Cambiando el contenido de la mochila

Nuestra mochila en los viajes empezó como la de tod@s, llenísima de cosas!!! Ahora, hahaha, suele volver vacía de cosas y llenísima de experiencias.

Al principio, pues hacíamos como todo el mundo, llenábamos la mochila con cosas de «por si acaso». Bueno, en realidad, al principio viajábamos con la casa a cuestas!!! 😀 –  en nuestra furgoneta VolksWagen auto-equipada (DIY).

Pero cuando empezamos a hacer viajes más largos… pues llevábamos buenos mochilotes, hasta que nos dimos cuenta de que…

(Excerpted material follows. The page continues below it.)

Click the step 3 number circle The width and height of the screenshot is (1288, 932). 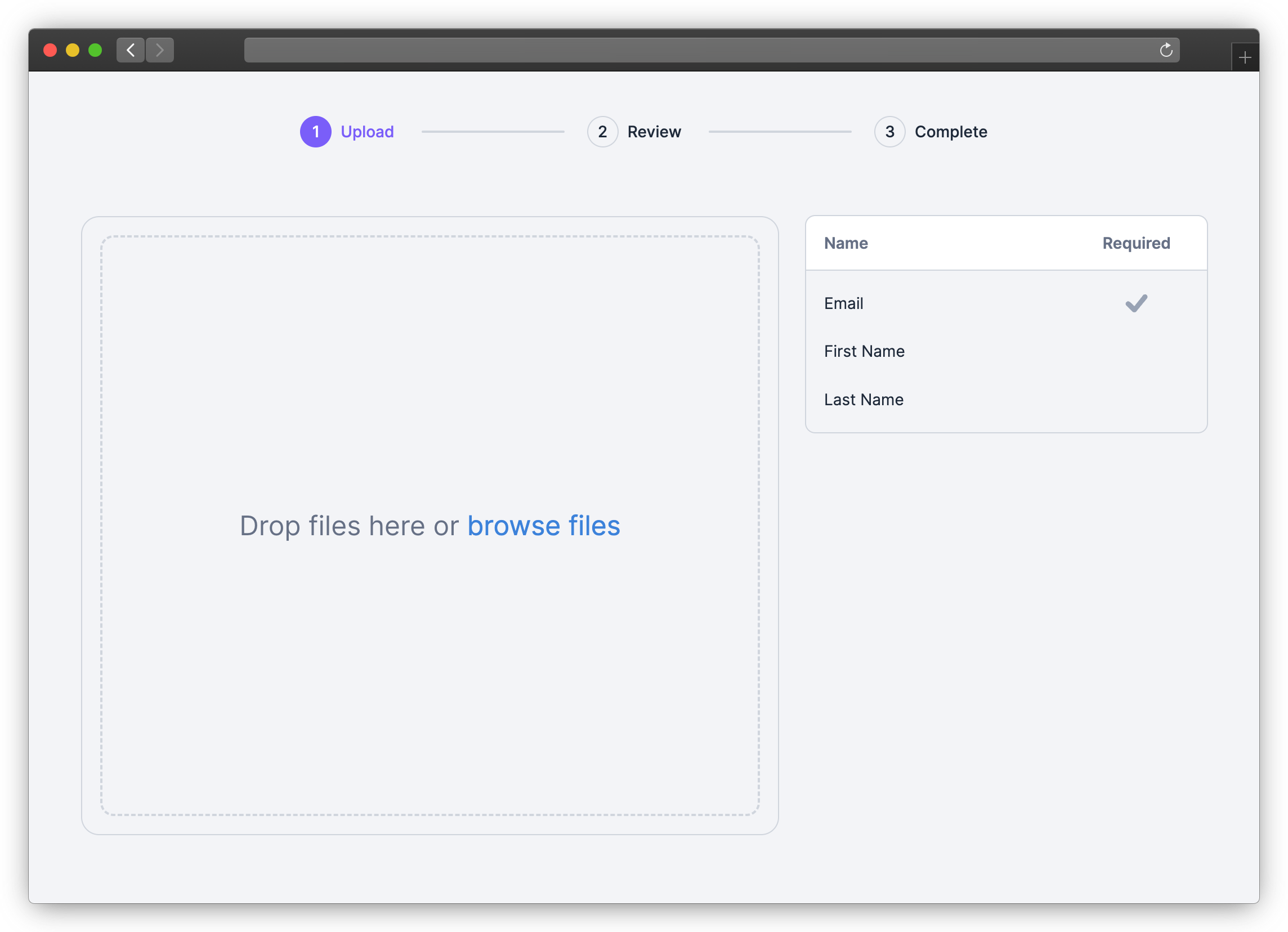(889, 132)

  1. Allá donde íbamos normalmente la gente tenía, en general, EN TODA SU VIDA, menos cosas de las que llevábamos nosotr@s en la mochila. Es decir, igual llevábamos 6 mudas cuando esas personas si tenían 2 ya era mucha suerte! Lo que a mi me lleva a… si ellos no necesitan… ¿porque yo si? Hasta que te das cuenta de que no, que como ell@s, tú tampoco necesitas.
  2. Con mochilas pequeñas no tienes que facturar maletas en el aeropuerto, con lo que no tienes que esperar a que salgan al llegar al lugar y además no corres el riesgo de que se extravíen (que sería una putada más que nada por la pérdida de tiempo).
  3. Puedes moverte mucho más ligero, meterte en transportes públicos pequeños, estrechos y atiborrados de gente sin molestar «demasiado», porque en los Jimnys filipinos es imposible no empujarse y rozarse para entrar y salir 😀
  4. Además, no te cobran extra por mochila, que si es grande, en muchos autobuses te obligan a meterla en la baca y en algunos lugares te cobran por ello (además del riesgo de mojarse, perderse, etc… )

Llegó entonces el viaje a Vietnam con una mochila de 25 litros. Fué la primera prueba y … un poco justo y con anécdotas divertidas hasta conseguir un cortauñas (ahora miro de llevarlo siempre pues lo dejan subir a cabina en los aviones). Pero fué genial viajar ligerísimo de equipaje.

Ahora… petamos la mochila a la hora de salir (lo justo para no pasarnos del peso de cabina), pero vamos dejando la ropa después de su uso. Alguna es para tirar, otra quizá pueda aprovecharla alguna persona que lo necesite más que nosotr@s. Y así, poco a poco, vamos sacando cosas de la mochila para que quepan el máximo de experiencias posibles.

Si viajas fuera de «occidente» y en algún momento te falta algo siempre podrás comprarlo allí donde estés, que además posiblemente sea muchísimo más barato que en tu ciudad de origen.

Así que esta es nuestra recomendación:

Viaja con lo justo y cambia cosas por experiencias,

sentirás que vuelves con un mundo en la mochila.